L'Iran annonce bientôt le successeur du défunt Khamenei
JAKARTA - Des responsables iraniens ont déclaré mercredi qu’ils s’efforcent de nommer rapidement un nouveau chef suprême suite à la mort de l’ayatollah Ali Khamenei dans une attaque des États-Unis et d’Israël.
« Nous essayons tous », a déclaré Ahmad Khatami, membre de l’Assemblée des experts (Assemblée des experts) responsable du choix du nouveau leader, rapporte Al Arabiya de l’AFP (4/4).
« InshaAllah, un leader sera désigné le plus vite possible.

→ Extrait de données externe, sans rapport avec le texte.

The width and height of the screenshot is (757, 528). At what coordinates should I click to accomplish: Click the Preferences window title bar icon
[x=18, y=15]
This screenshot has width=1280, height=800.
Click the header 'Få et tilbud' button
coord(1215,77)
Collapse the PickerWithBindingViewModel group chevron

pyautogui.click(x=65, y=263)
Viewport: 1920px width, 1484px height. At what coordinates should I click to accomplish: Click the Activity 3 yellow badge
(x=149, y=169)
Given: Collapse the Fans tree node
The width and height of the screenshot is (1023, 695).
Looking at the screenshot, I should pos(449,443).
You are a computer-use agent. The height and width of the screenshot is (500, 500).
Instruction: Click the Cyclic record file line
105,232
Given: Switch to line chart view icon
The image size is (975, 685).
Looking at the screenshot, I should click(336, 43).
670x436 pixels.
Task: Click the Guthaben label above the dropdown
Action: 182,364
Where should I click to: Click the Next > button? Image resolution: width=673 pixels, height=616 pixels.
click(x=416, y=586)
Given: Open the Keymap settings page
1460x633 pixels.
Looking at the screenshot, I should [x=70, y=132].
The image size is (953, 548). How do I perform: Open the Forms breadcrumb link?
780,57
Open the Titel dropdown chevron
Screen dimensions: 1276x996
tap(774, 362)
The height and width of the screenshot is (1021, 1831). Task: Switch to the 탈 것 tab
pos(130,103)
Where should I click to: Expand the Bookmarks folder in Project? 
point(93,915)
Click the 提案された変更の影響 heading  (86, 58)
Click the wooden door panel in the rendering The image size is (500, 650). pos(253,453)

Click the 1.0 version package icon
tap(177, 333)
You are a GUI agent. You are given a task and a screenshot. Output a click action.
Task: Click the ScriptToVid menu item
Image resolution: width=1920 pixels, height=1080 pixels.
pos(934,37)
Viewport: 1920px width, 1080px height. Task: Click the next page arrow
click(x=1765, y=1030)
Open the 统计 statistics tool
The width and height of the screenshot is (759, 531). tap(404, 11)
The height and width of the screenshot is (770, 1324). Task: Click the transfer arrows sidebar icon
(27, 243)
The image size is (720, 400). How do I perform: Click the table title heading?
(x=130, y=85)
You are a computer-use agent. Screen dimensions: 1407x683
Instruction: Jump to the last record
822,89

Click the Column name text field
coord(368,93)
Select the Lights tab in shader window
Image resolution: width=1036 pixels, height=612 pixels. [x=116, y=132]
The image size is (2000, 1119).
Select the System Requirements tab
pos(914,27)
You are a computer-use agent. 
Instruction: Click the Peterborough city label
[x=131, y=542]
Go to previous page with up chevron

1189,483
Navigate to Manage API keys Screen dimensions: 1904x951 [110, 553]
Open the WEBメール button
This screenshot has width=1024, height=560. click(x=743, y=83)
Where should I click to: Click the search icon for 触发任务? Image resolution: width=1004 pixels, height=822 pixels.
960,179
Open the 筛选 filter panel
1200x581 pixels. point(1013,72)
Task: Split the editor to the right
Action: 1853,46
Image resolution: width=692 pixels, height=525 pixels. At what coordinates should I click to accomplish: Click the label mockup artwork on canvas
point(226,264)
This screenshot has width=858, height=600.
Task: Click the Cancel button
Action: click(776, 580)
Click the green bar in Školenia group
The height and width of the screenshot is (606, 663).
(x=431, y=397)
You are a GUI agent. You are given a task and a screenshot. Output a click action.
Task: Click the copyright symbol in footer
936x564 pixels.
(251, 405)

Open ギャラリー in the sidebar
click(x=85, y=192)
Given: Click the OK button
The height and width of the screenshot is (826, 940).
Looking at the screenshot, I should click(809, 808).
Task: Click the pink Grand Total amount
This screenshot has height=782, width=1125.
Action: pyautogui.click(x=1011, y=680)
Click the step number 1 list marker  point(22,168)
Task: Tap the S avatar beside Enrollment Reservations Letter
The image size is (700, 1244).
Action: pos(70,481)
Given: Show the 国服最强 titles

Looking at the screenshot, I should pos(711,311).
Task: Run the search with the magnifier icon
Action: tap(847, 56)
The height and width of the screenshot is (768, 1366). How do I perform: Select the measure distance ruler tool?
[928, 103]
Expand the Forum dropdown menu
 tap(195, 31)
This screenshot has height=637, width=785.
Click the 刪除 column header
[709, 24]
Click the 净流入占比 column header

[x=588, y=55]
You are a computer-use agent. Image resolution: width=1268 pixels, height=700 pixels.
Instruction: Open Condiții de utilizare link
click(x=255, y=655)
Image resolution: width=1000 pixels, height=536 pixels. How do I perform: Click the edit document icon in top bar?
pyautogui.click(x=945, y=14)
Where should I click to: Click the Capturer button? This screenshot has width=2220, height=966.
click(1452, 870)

Nous sommes proches, mais la situation est une situation de guerre », a-t-il dit à la télévision publique.
Il est connu que les États-Unis et l’Iran ont organisé une « Opération Epic Furry » de Washington ou une « Opération Roaring Lion » de Tel Aviv le samedi, citée par ABC.
L'attaque a fait des centaines de victimes en Iran, y compris le Guide suprême Ayatollah Ali Khamenei et de nombreux responsables de Téhéran.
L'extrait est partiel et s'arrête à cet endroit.